(Québec) Le gouvernement caquiste a carrément menti concernant une entente avec le géant de l’aluminium Rio Tinto, accuse l’opposition officielle libérale.

Patrice Bergeron
La Presse canadienne

Le premier ministre François Legault reproche au précédent gouvernement Couillard d’avoir revu à la baisse les exigences d’investissement conclues avec la compagnie pour le Saguenay-Lac-Saint-Jean, mais la députée libérale Dominique Anglade a démenti cette information. Le gouvernement maintient toutefois ses affirmations.

« C’est faux »

Selon le ministre de l’Économie, Pierre Fitzgibbon, le gouvernement Couillard a accepté en 2018 d’assouplir l’accord de 2007 : ainsi, plutôt que de devoir investir 2 milliards d’ici à 2021, l’entente a été revue à la baisse, soit d’investir 700 millions d’ici à 2025.

« C’est faux de prétendre qu’il y a eu des diminutions dans les investissements qui avaient été consentis initialement », a-t-elle déclaré dans une entrevue avec La Presse canadienne, mercredi.

« Ce sont deux milliards de dollars, voire plus, qui ont été renégociés, sur une période plus longue, pour garantir le maintien des emplois dans toute la région, a poursuivi celle qui était ministre libérale de l’Économie. On ne fera pas dire à l’entente quelque chose qui n’existe pas dans l’entente. »

La prolongation de l’entente jusqu’en 2025 a été négociée pour s’assurer que l’entreprise atteigne le montant ou même le dépasse, a expliqué Mme Anglade.
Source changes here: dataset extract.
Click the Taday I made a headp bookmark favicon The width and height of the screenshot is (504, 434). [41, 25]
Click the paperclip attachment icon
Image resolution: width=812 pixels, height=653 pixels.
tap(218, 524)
En Chambre, François Legault a même déclaré qu’« on avait une entente qui les forçait à construire, malheureusement, les libéraux ont annulé, ont déchiré cette entente-là pour faire plaisir à l’entreprise ».

« C’est n’importe quoi, ce n’est pas vrai », s’est défendue Mme Anglade, qui est députée de Saint-Henri–Sainte-Anne.

Report de deux projets

Cette controverse survient après l’annonce par Rio Tinto du report de deux projets industriels importants qui étaient attendus au Saguenay-Lac-Saint-Jean, d’une valeur estimée à 300 millions.

Or peu avant, François Legault avait eu ce qu’il avait qualifié de « bonne rencontre » avec les dirigeants de Rio Tinto.

« C’est un manque de rigueur, une approche brouillonne, il ne savait même pas que ces projets-là allaient être mis sur la glace : il aurait fallu qu’il demande où en sont ces projets », a dénoncé la députée libérale.

Table de concertation

Elle effectuait une tournée mercredi dans la région pour rencontrer les acteurs dans ce dossier, les élus, syndicats, etc. Mme Anglade a mis au défi le premier ministre de lui indiquer combien de fois il a rencontré les dirigeants de Rio Tinto pour faire le suivi des projets.

La députée libérale réclame un geste rapide du gouvernement Legault : la mise sur pied d’une table avec les élus, les travailleurs, l’université, les experts, tous les acteurs locaux.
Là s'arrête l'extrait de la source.